Until establishment of the Milan criteria in 1996, long-term survival in many hepatocellular carcinoma (HCC) patients receiving liver transplants was elusive, raising questions about practicality of transplantation in these patients (1). Subsequently, strict adherence to the criteria led to survival roughly equivalent to that of non-tumor patients undergoing liver transplantation, so HCC patients represented equally sound organ utilization and could be included in allocation algorithms (2). In many European studies, 5-year survival after liver transplantation for patients with HCC within Milan criteria ranged from 71% to 75% (2-5).

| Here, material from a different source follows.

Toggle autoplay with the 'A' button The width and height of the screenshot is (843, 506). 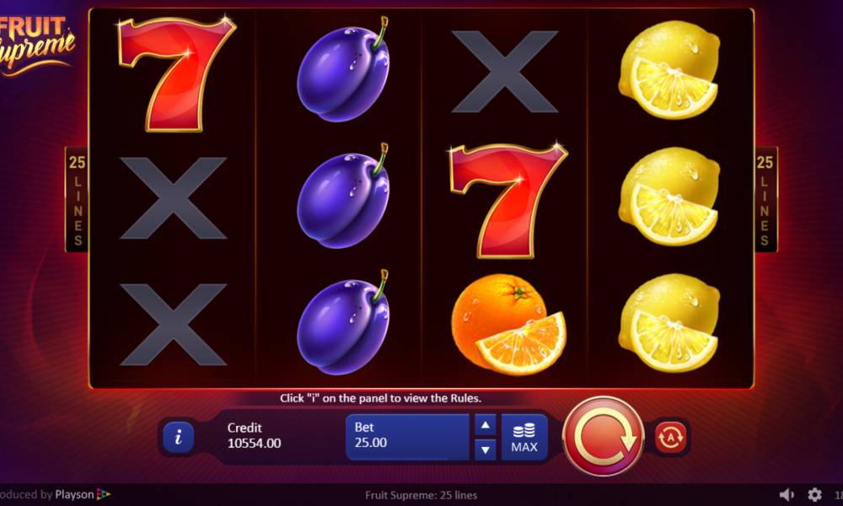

Unfortunately, up to 70% of patients with HCC are diagnosed at advanced stages of disease (6), and are not suitable transplantation candidates by Milan criteria. For most of these patients, current treatment options offer little chance of cure (7,8). This had led some authors to extend transplantation to patients with tumors exceeding Milan criteria.

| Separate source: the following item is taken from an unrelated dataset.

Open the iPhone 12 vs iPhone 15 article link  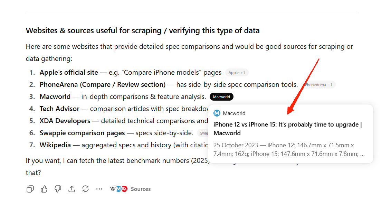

The Milan criteria were based on clinical experience, so they might not necessarily establish ideal cut-off points. Many surgeons have expanded criteria for liver transplantation in HCC and reported acceptable survival. Overall and disease-free survival similar to those of patients within Milan criteria were obtained in transplanted HCC patients meeting University of California, San Francisco (UCSF) criteria (single tumors ≤6.5 cm in diameter, or no more than 3 lesions ≤4.5 cm in diameter and ≤8 cm in total diameter) (9). The Tokyo criteria (5 nodules with maximum diameter of 5 cm) (10), Navarra criteria (single tumors ≤6 cm or 2–3 nodules ≤5 cm) (11), Asan criteria (≤6 tumors, all ≤5 cm) (12), Valencia criteria (1–3 tumors ≤5 cm with combined size ≤10 cm) (13), and “up-to-seven” criteria (diameter of largest tumor in cm plus number of tumors ≤7) (14) each identified HCC patients beyond the Milan criteria who could benefit from transplantation without worsening survival outcome. These criteria rely mostly on tumor size and number. Other proposed criteria for tumors beyond Milan include markers of tumor behavior, such as the Kyoto criteria (≤10 tumors all ≤5 cm in diameter, plus PIVKA-II ≤400 mAU/mL) (15), the Hangzhou criteria (total diameter ≤8 cm, or total diameter >8 cm, plus histopathologic grade I or II and α-fetoprotein ≤400 ng/mL) (16), and the Toronto criteria (biopsy-confirmed moderate-to-high differentiation and no severe systemic symptoms) (17).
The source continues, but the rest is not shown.